PROBLEMS TO WORK ON:
#1 According to the drug pricing text, what must Medicare have in order to use a value-based pricing system?
#2 Please copy the passage of the drug pricing text between "The solution is" and "solutions go hand-in-hand.", inclusive, word for word.

SELECTED TEXT:
============================================================
The truth of the problem, Mitchell points out, is that drugs don’t work if people can’t afford them.
So what do we do now?
Most other developed countries have health technology assessment evaluations that look at a new treatment and compare it to the standard of care, then negotiate a fair price based on the benefit it brings over existing treatments. Dusetzina says the U.S. does not do this and coverage is mandatory if a medication is FDA approved. This makes for a lack of fair pricing.
“We have a lot of drugs that don’t improve the quality or length of a patient’s life more than the current standard of care,” Dusetzina says. “So we should think about either not paying as much or not offering them at all. And that’s important: The most powerful negotiations are the ones you can walk away from. As a country, we have a really hard time walking away from the table when it comes to a treatment, even if it doesn’t look like it works.”
The solution is pretty straightforward, according to Rajkumar. “The price of the drug is negotiated and proportional to the value it provides,” he says. “So the drug that works for one month will not be the same price as a drug that works for one or two years.”
To have a value-based pricing system, Medicare must have the ability to negotiate. These solutions go hand-in-hand.
============================================================
RECORDED DATA:
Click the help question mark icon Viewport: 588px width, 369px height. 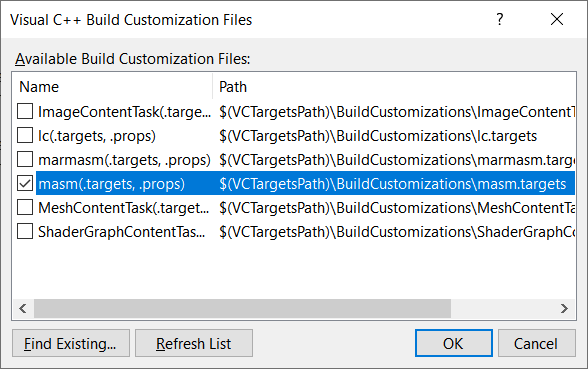[x=500, y=19]
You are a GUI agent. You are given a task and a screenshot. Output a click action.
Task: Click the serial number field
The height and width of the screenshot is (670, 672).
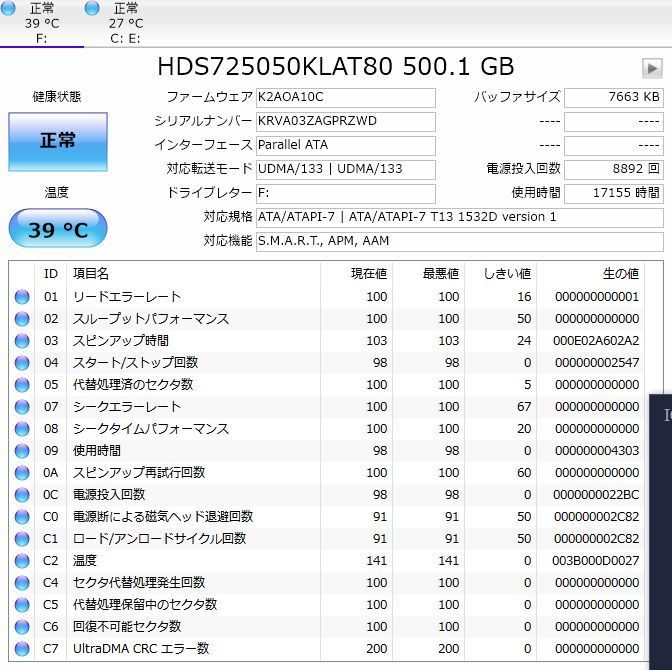tap(345, 121)
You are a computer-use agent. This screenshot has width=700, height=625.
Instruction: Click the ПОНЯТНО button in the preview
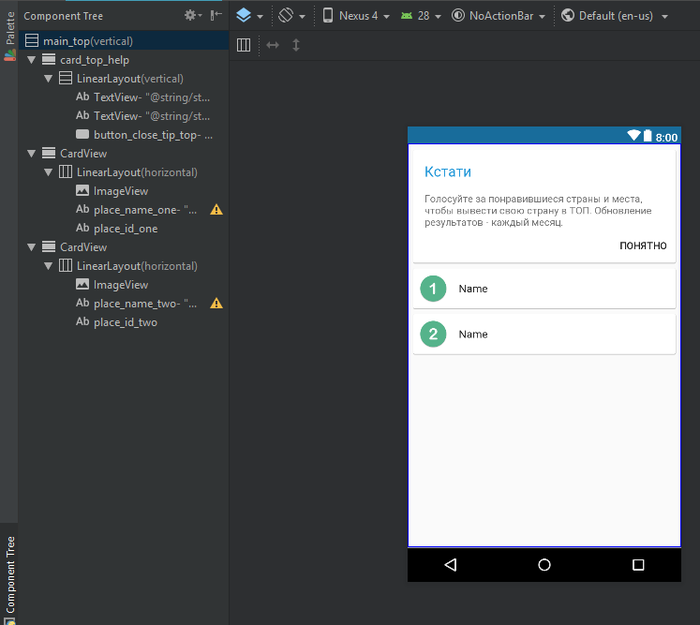642,246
============================================================
TASK ANSWERS:
#1 The ability to negotiate.

#2
The solution is pretty straightforward, according to Rajkumar. “The price of the drug is negotiated and proportional to the value it provides,” he says. “So the drug that works for one month will not be the same price as a drug that works for one or two years.”
To have a value-based pricing system, Medicare must have the ability to negotiate. These solutions go hand-in-hand.